Knowledge Mining: Business Rule Extraction and Reuse

Knowledge Mining: Business Rule Extraction and Reuse

by William Ulrich, president, Tactical Strategy Group

I find that concepts like knowledge mining of legacy business rules can seem abstract or threatening to people, but the concept is important nonetheless. Any organization with a large installed base of legacy systems should consider using business rule extraction, and the reuse of those rules, as a key component of future IT initiatives. I hope to put the concept of business rule extraction and reuse into a context that organizations can readily begin to deploy.

What Is Business Rule Extraction?

In order to define legacy business rule extraction, we must first define a legacy system. A legacy system is any technology that has evolved over the past 50 years and is currently managing information in a production environment. This includes systems built using Assembler, Fortran, Cobol, C, C++, Java, screen-scraping technology, middleware or other coding discipline.

This begs another question. What is a business rule? The following definitions are adopted from the Object Management Group (OMG).

  1. Rules are declarations of policy or conditions that must be satisfied.
  2. Business rules are rules that govern the way a business operates.

For the purpose of legacy business rule extraction, we narrowed the OMG definitions to the following.

A business rule is a combination of conditional and imperative logic that changes the state of an object or data element.

An example might help clarify this definition. In the English language, a rule might appear as: "Pay a supplier invoice only if it has been approved."

Business rule extraction identifies and captures any combination of conditional and imperative statements and isolates these statements to facilitate the understanding and reuse of knowledge contained within legacy information systems. Rules can invoke other rules and be represented within a rule hierarchy. Business rule extraction documents which business functions are being performed by a given set of programs and systems. Consolidating and reusing captured business rules extends this process by making these rules available to design and development teams.
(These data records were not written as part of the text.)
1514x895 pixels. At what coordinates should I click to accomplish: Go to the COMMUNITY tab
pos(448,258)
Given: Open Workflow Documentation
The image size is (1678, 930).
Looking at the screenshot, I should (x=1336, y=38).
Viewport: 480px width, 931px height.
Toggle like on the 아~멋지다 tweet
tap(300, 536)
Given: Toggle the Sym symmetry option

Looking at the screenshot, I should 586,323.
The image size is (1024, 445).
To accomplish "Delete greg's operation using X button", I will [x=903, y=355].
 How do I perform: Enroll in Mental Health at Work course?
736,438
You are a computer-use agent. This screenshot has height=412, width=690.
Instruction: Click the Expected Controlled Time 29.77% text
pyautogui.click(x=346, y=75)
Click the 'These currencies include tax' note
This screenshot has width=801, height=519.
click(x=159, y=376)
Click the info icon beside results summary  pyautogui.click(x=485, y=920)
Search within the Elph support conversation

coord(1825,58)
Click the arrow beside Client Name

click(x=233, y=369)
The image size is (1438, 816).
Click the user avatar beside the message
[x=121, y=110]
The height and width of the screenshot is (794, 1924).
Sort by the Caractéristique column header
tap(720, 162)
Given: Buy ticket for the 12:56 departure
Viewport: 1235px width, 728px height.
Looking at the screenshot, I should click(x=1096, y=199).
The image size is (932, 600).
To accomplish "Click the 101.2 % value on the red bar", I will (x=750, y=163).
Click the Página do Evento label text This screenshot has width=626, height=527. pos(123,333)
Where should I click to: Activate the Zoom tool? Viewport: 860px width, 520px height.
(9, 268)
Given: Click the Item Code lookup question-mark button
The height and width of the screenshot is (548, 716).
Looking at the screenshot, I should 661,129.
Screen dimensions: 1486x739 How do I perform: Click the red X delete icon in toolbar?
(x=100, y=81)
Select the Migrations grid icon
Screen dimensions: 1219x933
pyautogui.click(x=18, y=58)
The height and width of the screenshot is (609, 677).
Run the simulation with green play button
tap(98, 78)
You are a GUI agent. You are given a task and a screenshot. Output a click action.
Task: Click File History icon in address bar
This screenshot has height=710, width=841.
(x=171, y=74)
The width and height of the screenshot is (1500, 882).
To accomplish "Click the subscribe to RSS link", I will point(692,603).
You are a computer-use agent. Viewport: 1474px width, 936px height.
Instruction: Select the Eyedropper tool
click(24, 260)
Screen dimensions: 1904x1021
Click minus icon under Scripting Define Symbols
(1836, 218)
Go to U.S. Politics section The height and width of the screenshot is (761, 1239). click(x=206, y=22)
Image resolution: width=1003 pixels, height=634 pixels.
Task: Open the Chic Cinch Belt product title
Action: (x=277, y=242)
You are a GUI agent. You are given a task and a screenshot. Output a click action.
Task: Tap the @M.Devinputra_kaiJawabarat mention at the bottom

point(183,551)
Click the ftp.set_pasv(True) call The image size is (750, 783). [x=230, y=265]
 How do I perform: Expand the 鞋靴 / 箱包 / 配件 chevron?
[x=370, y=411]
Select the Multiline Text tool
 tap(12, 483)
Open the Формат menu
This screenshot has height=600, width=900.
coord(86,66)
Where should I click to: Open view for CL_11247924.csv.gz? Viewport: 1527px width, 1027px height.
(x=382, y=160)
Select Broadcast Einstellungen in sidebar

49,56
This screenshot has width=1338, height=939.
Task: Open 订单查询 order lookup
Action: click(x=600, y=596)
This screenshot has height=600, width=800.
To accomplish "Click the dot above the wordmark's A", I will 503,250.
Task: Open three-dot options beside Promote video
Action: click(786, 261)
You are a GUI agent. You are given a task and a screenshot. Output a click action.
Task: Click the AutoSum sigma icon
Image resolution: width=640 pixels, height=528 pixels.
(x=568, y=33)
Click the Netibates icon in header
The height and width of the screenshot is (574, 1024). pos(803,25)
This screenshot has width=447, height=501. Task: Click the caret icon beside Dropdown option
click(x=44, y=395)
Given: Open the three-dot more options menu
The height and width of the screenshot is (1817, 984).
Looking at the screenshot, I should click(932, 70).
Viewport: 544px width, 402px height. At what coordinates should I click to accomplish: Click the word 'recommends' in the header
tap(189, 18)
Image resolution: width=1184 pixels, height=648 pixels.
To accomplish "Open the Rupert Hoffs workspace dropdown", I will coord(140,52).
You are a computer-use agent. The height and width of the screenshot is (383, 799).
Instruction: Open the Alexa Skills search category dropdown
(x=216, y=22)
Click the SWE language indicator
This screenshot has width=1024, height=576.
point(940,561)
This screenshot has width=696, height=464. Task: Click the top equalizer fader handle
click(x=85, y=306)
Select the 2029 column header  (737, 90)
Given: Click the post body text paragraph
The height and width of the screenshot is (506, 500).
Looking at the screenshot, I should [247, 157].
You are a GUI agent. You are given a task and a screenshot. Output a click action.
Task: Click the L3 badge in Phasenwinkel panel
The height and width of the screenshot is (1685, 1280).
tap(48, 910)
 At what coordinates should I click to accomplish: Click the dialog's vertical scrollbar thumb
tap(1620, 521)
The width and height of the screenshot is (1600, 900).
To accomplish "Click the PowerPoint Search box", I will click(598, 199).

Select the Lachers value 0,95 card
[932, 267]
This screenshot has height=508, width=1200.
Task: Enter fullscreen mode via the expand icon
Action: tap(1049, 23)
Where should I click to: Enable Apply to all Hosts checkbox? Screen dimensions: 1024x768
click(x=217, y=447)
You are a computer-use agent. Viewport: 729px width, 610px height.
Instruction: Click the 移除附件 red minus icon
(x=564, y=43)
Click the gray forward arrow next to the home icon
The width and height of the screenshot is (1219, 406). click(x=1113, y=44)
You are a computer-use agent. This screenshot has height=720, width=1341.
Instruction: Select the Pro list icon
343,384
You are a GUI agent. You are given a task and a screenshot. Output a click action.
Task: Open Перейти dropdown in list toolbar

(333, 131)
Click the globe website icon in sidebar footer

Why Is Business Rule Extraction and Reuse Important?

Rule extraction and reuse are a means to an end, and that end depends on the tactical and strategic requirements of a given enterprise. Big-picture requirements drive the need to perform business rule extraction and reuse. Executives should only sanction rule extraction when there is a valid business reason.

External business factors are constantly changing, and this dictates the consideration of business rule extraction. Globalization, the decay of historic management structures and technological advancements force change. As we move further into the new millennium, we can expect to see changes within organizational infrastructures that will make the business process reengineering craze of the 1990s pale by comparison.

Global dynamics are impacting internal and external infrastructures across a number of industries, including healthcare, energy, transportation, manufacturing, finance, retail and government. At the heart of these changes is the management of critical information. Managing this information requires identifying and changing the business rules found within our information systems.

Now consider how these global dynamics drive change within an enterprise. Management may wish to implement an enterprise resource planning (ERP) package while redeploying mainframe functionality to the Internet. Or analysts may need to apply upgrades to in-house financial applications but do not know where certain functions are defined. Analysts may alternatively wish to integrate related systems containing overlapping functionality. The list of projects goes on, but these initiatives have one thing in common; each type of project requires access to and understanding of functionality contained within your legacy systems.

Why Consider Business Rule Extraction Now?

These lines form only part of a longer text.